━━ Data provided

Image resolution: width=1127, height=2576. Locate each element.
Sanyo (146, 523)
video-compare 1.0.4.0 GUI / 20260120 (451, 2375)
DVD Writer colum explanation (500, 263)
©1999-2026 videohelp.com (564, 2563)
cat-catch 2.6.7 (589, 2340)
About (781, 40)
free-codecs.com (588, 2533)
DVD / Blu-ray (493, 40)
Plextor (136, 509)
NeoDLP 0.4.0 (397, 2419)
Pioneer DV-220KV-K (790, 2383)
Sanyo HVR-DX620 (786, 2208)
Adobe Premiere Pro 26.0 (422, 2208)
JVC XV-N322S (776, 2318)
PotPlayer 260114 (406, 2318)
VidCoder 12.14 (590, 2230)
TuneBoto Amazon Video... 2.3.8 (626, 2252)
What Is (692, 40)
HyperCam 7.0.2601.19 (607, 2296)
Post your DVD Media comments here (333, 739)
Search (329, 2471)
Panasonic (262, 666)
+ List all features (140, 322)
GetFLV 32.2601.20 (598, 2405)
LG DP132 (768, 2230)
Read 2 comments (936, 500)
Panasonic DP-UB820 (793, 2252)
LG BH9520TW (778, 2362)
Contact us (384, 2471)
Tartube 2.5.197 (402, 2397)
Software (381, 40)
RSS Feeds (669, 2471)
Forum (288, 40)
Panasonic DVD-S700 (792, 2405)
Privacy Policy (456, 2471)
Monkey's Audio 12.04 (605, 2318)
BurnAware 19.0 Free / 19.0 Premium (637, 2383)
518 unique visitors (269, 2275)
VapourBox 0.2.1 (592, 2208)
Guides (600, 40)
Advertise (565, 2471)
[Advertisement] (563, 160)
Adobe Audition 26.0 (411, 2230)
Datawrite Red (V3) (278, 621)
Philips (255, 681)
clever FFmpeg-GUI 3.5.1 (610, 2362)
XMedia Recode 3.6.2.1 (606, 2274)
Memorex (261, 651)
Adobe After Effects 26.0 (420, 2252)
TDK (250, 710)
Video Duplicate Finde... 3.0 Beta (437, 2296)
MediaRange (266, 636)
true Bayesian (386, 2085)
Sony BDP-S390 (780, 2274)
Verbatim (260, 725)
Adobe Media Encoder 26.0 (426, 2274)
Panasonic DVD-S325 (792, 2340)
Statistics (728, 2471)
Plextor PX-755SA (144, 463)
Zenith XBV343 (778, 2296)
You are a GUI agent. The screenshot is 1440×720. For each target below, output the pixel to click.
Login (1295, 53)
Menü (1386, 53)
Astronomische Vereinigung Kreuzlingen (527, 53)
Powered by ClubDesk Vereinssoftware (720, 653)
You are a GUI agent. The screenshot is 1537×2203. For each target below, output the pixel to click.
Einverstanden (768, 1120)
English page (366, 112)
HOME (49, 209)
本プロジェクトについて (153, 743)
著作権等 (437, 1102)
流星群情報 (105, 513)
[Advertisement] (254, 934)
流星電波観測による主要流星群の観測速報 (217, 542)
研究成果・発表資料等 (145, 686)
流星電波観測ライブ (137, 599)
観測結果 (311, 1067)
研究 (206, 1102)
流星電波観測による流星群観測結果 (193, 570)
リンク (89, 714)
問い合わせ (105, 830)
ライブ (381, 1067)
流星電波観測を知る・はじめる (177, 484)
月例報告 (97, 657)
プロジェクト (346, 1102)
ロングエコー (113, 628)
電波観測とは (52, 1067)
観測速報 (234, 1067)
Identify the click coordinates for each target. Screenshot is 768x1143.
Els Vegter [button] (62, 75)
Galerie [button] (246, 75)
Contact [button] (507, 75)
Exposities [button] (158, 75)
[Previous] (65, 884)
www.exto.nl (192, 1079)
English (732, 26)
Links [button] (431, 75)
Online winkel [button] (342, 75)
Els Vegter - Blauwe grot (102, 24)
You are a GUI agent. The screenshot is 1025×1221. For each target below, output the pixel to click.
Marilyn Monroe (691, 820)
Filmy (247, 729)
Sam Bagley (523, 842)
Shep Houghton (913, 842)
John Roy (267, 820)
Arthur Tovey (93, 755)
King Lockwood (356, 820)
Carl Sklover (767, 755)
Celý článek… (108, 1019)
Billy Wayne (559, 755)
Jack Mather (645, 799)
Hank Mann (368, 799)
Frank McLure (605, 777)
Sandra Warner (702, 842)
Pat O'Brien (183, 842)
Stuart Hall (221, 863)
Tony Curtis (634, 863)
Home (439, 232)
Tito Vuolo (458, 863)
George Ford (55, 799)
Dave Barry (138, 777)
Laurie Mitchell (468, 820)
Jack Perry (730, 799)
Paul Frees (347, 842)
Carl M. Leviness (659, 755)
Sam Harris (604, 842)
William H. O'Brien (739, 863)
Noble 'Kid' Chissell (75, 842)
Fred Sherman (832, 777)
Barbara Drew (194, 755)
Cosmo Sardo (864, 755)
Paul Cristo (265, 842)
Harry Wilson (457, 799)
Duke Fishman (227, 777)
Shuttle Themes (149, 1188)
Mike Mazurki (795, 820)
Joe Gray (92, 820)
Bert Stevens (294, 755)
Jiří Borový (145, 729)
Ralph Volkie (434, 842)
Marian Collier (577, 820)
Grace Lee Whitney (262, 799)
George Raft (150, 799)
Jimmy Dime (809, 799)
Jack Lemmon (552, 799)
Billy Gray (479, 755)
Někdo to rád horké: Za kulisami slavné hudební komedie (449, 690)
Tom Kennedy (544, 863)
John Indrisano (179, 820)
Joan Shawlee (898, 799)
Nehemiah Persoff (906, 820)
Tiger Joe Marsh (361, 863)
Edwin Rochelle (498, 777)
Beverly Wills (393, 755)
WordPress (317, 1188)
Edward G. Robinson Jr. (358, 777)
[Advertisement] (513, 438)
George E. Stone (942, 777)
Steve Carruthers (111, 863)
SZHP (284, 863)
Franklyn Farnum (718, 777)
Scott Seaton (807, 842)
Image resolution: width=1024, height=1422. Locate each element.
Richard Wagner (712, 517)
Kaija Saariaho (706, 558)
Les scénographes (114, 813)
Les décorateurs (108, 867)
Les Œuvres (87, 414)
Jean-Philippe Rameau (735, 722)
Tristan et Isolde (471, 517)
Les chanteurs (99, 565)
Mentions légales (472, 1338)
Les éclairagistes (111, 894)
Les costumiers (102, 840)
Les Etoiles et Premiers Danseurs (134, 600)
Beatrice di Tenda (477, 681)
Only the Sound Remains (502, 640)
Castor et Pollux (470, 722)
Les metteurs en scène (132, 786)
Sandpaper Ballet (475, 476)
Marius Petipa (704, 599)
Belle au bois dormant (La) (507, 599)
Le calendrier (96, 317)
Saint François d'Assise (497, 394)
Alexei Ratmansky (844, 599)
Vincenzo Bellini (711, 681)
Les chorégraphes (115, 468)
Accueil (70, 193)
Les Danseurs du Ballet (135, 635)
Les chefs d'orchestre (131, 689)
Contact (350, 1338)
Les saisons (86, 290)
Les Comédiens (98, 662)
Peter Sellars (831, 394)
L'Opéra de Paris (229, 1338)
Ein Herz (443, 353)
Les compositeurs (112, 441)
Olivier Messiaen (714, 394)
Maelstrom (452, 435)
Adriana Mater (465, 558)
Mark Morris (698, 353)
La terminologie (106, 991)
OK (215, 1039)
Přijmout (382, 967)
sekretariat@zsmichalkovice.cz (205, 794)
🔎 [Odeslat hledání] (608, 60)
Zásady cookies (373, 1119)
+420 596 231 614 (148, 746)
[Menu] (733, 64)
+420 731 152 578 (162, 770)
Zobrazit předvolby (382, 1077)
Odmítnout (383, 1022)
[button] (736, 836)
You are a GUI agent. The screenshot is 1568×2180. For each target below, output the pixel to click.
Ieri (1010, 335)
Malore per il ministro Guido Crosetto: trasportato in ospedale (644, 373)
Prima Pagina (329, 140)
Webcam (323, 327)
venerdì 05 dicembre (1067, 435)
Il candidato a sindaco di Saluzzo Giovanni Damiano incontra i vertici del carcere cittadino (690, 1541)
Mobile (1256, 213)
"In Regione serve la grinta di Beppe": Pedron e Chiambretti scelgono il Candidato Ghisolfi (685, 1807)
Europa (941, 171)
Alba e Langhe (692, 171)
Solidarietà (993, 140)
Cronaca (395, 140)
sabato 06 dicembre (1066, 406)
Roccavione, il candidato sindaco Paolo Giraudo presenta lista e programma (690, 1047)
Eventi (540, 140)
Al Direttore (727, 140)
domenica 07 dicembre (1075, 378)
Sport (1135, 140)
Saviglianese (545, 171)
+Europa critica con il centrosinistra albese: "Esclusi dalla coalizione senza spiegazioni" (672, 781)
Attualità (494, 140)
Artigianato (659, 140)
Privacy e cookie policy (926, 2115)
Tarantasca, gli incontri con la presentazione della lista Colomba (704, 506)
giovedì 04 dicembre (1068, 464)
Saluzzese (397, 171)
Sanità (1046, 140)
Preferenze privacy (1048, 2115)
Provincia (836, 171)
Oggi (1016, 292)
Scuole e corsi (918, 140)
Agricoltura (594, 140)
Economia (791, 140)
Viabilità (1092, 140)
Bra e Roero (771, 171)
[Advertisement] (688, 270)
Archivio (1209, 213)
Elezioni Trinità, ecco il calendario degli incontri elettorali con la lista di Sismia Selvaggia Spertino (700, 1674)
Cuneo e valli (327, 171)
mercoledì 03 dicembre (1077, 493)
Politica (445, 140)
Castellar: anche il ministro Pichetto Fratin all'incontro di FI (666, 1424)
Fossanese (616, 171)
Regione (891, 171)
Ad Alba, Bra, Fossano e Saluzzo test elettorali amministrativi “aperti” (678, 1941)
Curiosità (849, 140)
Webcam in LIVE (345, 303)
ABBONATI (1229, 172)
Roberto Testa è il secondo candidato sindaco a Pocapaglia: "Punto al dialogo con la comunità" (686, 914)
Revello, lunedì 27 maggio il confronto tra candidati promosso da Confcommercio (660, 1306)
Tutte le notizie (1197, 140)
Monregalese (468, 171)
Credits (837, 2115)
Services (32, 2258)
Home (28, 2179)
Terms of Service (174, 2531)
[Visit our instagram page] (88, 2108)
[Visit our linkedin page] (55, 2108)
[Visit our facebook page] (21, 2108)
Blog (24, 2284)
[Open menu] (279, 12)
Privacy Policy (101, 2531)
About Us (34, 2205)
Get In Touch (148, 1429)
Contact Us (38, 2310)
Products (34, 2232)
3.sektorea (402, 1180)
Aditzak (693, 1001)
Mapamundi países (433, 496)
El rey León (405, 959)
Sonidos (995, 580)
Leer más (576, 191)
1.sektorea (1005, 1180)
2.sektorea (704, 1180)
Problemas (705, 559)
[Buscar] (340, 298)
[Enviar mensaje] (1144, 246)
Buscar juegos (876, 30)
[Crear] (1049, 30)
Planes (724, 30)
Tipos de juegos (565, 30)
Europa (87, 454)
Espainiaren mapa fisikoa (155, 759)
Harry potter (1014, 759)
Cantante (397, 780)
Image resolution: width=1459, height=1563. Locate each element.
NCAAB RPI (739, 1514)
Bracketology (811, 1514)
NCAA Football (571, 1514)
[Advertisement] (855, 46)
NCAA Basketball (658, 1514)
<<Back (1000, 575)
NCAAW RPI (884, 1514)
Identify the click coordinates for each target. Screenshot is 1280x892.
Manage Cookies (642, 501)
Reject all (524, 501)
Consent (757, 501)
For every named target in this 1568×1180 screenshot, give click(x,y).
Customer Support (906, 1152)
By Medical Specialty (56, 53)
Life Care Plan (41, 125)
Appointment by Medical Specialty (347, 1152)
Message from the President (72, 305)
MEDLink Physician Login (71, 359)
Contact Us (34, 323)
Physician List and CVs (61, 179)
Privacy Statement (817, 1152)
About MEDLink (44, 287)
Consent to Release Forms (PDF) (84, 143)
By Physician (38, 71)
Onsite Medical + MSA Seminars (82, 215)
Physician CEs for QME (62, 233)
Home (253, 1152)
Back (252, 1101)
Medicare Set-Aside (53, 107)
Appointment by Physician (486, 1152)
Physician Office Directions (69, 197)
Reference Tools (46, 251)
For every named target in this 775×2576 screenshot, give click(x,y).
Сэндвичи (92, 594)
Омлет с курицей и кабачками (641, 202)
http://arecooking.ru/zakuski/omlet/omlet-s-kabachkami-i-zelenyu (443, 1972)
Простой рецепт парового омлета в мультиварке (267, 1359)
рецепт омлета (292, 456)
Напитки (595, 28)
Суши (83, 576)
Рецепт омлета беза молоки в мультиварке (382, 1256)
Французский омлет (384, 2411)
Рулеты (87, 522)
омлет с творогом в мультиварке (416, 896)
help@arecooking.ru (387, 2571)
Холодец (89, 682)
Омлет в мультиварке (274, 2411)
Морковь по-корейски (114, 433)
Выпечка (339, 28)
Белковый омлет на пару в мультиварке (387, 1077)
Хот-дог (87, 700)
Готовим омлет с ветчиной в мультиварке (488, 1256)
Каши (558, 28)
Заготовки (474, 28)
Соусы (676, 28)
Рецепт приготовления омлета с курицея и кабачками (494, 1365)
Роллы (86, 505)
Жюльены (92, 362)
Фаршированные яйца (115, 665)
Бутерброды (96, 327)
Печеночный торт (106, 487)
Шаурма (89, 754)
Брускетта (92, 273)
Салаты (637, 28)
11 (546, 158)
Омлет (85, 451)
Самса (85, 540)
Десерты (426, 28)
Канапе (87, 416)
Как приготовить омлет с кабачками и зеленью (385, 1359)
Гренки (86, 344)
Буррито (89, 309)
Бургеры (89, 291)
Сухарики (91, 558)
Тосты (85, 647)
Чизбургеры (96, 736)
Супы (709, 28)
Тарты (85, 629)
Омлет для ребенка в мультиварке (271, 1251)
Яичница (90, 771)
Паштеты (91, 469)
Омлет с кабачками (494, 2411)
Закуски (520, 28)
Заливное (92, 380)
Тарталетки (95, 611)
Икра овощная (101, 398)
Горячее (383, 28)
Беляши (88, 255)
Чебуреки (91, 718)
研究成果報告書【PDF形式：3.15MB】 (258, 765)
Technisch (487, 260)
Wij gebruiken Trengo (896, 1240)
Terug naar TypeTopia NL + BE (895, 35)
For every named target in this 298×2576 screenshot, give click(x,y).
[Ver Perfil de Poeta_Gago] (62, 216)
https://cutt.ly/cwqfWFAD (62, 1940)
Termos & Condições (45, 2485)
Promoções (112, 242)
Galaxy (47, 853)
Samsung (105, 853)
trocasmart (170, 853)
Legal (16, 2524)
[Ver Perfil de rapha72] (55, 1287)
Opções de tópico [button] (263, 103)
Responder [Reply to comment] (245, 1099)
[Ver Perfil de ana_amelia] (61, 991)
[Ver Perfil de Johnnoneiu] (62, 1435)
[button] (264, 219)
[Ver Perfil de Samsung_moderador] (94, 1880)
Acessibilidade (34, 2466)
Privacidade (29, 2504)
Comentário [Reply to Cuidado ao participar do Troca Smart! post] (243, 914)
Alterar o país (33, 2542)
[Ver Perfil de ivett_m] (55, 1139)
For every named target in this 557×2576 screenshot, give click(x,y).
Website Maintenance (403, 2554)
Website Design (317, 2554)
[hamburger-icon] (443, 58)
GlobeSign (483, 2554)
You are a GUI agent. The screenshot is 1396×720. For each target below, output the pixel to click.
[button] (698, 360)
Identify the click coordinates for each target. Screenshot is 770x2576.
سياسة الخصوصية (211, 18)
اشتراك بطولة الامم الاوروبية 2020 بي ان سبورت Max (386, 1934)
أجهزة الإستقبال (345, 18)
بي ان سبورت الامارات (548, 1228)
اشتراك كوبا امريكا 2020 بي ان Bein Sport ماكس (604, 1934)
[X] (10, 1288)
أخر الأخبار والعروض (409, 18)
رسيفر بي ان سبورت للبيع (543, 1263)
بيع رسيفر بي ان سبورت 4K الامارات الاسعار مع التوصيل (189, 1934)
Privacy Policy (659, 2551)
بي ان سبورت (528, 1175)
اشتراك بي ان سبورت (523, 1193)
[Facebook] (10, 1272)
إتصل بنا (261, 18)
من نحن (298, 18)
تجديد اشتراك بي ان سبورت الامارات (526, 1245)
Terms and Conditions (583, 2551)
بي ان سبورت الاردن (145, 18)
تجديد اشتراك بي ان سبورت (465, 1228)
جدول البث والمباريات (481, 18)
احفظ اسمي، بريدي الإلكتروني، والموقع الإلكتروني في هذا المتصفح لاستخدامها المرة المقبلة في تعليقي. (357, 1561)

━━━━

* Given task
Can you write out in full only the records from the line containing "mercoledì 03 dicembre (1077, 493)" through the line containing "Roberto Testa è", both included, keeping each line's text and adjusting every number in its coordinates by adding -136?

* Output of the task
mercoledì 03 dicembre (941, 357)
Politica (309, 4)
Castellar: anche il ministro Pichetto Fratin all'incontro di FI (530, 1288)
Fossanese (480, 35)
Regione (755, 35)
Ad Alba, Bra, Fossano e Saluzzo test elettorali amministrativi “aperti” (542, 1805)
Curiosità (713, 4)
Webcam in LIVE (209, 167)
ABBONATI (1093, 36)
Roberto Testa è il secondo candidato sindaco a Pocapaglia: "Punto al dialogo con la comunità" (550, 778)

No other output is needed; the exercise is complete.